EXERCISE INSTRUCTIONS:
Can you output the part of the text on reusing a transplanted organ, starting with "Say somebody has" and going on through "a secondhand organ?", word for word?

TEXT PROVIDED:
▼▼▼
Say somebody has a liver transplant and then they die a while later in an accident. Can they take out the transplanted liver and give it to someone else? What would happen if somebody got a secondhand organ?

— Wayne S., El Cajon

Hey, great. We get to hunt down our staff quack, Dr. Doctor. Haven’t talked to him in a while. We had a little trouble finding him, but it turns out he was at a medical conference at a resort in Fiji. Something about ophthalmic problems from the use of too much glue on false eyelashes. Anyway, according to Dr. Doctor, there is a chance that the secondhand organ would work in a second recipient. It wouldn’t be everybody’s first choice, but in a pinch it might be re-transplanted. In fact, it has been done successfully with livers and kidneys.

But here are the ifs that might make the organ a little too shopworn to be used: If the organ has not been damaged too badly by lack of oxygen, it might be okay. When they whip out the organ the first time and put it in that iced-down picnic carrier, the lack of O2 starts degrading the tissues. So you’d have double the trouble with the second transplant. If there wasn’t too much surgical damage done to the tissues during the first transplant, it might be okay. There are specific surgical connections that have to be made in this operation, so if somehow the first surgeon was very careful, and the areas of connection weren’t too badly damaged, the second surgeon might be able to work with them. So these ifs, along with the problems of DNA matching, where the dead guy is located, where the recipient is, and how critical the re-transplant is make it pretty unlikely that a transplanted organ would be reused. A sparkly new, fresh liver would be the best choice.
▲▲▲
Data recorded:
▼▼▼
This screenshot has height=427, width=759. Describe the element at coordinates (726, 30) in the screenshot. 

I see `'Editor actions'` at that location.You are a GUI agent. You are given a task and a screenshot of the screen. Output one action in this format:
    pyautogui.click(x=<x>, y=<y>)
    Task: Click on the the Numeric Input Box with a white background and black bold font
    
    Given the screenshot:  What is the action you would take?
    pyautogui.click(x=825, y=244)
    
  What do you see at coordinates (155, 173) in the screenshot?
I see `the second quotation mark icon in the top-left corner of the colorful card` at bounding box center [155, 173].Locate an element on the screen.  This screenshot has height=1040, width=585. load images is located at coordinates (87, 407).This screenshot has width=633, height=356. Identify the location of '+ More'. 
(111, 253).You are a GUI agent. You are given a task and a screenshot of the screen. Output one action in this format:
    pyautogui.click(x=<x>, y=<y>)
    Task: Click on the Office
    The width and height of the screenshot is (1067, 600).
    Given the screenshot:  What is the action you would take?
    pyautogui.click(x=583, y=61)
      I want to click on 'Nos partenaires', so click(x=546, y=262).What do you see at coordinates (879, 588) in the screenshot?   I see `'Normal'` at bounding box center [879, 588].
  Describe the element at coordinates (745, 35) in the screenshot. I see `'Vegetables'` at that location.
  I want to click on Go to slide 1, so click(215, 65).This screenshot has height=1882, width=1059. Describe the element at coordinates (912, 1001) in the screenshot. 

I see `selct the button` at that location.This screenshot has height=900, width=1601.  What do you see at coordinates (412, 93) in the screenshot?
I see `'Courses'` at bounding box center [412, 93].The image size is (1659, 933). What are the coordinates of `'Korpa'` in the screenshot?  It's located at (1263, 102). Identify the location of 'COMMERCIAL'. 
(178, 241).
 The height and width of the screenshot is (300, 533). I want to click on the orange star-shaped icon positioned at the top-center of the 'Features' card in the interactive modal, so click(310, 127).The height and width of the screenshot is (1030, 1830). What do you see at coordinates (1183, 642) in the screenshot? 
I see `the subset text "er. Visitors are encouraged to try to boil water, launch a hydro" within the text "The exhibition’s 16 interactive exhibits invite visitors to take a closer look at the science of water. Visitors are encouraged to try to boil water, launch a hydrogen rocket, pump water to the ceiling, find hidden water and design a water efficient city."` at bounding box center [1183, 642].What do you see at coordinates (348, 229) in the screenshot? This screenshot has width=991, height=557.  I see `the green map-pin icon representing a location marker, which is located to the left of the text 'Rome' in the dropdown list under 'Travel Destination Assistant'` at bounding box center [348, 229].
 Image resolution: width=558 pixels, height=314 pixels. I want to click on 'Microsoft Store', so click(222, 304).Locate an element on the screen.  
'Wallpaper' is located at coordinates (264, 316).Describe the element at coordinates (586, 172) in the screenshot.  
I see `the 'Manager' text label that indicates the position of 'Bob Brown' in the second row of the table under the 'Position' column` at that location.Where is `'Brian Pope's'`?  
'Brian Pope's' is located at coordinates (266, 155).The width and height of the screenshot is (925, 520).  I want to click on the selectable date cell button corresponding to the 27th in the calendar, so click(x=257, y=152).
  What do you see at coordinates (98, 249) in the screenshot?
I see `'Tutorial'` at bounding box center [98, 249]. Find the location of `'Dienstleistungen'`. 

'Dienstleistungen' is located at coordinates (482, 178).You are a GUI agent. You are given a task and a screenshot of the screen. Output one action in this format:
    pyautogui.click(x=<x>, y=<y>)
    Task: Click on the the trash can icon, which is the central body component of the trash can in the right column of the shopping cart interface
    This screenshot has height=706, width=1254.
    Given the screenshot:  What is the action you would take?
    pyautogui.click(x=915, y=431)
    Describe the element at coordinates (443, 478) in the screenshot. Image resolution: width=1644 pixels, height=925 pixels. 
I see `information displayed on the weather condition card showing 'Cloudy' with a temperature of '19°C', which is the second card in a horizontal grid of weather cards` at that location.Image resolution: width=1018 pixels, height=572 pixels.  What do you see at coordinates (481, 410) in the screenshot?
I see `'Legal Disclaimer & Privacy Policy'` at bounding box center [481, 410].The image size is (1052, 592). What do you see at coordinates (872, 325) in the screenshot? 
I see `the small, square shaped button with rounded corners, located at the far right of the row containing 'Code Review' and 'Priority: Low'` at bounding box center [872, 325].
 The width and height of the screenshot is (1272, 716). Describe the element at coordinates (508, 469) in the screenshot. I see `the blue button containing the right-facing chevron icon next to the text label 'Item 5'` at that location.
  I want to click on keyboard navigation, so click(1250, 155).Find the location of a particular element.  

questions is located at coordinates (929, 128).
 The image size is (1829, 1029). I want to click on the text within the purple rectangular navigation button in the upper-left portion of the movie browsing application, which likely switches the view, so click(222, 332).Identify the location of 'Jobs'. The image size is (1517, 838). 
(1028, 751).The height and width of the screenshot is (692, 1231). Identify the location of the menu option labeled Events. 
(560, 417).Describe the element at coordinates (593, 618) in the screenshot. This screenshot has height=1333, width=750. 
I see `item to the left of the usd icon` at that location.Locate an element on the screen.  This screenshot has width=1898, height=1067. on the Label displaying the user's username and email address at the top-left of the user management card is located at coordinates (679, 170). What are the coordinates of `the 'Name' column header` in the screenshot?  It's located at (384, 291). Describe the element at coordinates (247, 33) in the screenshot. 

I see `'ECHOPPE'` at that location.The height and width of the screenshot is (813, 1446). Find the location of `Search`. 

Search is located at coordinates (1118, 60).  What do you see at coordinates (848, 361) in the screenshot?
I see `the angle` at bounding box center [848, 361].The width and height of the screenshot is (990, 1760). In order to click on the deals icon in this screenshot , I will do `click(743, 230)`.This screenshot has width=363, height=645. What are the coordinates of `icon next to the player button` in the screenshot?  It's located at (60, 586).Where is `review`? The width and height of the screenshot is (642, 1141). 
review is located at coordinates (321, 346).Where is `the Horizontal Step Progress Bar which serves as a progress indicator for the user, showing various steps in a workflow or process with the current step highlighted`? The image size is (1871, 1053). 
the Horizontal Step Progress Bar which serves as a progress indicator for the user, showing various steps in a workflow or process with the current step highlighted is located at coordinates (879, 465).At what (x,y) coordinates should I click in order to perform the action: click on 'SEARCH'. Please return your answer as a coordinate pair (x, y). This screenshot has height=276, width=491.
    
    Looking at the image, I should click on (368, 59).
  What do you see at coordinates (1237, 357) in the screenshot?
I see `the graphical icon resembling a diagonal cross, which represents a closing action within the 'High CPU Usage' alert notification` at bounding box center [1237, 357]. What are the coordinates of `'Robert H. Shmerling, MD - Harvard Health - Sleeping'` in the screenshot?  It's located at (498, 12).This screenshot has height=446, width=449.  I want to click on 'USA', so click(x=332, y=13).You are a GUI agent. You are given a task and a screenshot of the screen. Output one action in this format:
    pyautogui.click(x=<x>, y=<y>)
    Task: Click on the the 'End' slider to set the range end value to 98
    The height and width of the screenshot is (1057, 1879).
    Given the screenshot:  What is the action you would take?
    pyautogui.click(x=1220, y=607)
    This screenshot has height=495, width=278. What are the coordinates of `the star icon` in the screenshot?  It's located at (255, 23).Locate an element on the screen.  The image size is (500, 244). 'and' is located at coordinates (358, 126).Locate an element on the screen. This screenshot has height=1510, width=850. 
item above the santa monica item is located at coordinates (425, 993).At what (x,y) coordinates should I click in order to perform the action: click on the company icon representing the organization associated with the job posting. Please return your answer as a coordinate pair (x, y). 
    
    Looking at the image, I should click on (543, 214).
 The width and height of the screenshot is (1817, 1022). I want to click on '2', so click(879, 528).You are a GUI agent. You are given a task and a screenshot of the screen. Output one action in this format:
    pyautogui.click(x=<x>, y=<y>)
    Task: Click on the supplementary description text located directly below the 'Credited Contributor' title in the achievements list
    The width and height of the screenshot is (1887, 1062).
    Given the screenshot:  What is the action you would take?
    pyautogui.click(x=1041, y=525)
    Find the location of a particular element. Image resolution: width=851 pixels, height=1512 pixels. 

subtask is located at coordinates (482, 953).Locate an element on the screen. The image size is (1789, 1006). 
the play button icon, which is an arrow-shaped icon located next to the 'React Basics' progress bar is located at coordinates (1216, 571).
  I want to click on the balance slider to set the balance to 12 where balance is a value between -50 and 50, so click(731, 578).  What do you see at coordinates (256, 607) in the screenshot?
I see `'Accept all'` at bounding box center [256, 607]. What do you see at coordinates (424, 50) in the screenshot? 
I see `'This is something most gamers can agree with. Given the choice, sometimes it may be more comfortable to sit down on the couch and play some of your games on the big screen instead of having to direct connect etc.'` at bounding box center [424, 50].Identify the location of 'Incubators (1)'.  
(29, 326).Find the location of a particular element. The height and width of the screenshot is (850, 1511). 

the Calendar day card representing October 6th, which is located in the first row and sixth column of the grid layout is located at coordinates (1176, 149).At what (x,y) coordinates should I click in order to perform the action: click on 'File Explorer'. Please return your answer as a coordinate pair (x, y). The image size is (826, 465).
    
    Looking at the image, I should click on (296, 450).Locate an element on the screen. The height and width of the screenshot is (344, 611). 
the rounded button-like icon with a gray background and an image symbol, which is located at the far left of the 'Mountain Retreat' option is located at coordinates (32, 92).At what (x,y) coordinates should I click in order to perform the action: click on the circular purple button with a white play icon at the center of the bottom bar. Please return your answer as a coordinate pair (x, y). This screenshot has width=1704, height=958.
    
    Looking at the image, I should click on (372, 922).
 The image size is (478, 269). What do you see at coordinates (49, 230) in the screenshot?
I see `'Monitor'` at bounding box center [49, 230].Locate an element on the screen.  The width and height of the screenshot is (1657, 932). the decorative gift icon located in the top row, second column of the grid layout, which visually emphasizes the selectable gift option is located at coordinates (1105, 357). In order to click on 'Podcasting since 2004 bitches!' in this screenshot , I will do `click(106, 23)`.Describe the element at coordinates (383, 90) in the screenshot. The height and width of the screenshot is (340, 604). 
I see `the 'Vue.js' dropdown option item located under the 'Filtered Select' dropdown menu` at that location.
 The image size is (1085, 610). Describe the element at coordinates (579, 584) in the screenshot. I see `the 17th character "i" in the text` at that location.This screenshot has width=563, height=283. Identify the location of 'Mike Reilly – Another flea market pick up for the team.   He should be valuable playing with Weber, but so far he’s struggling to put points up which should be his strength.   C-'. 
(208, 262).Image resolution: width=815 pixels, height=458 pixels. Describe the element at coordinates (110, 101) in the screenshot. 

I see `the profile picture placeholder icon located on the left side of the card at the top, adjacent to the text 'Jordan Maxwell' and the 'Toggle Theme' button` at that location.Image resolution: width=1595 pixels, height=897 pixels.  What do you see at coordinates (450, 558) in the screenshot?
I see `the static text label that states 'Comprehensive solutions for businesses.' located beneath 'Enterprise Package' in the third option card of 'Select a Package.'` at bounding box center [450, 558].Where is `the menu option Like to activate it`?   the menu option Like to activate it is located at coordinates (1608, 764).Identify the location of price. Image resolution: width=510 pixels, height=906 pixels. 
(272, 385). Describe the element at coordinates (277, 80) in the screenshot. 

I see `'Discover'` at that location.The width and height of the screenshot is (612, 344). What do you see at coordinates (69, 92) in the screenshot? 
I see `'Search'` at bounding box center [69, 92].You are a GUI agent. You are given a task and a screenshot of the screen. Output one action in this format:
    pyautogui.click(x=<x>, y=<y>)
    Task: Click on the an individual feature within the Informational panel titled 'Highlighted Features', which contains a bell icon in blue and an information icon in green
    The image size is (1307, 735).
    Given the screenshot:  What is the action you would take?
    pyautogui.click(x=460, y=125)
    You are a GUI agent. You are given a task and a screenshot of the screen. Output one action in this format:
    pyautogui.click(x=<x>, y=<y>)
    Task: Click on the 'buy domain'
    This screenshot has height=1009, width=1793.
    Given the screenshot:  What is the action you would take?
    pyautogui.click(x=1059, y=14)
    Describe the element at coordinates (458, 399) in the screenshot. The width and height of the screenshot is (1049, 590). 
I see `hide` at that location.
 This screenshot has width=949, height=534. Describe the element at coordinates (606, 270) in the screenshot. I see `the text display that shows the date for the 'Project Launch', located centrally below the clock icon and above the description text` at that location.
▲▲▲
RESPONSE TO THE TASK:
Say somebody has a liver transplant and then they die a while later in an accident. Can they take out the transplanted liver and give it to someone else? What would happen if somebody got a secondhand organ?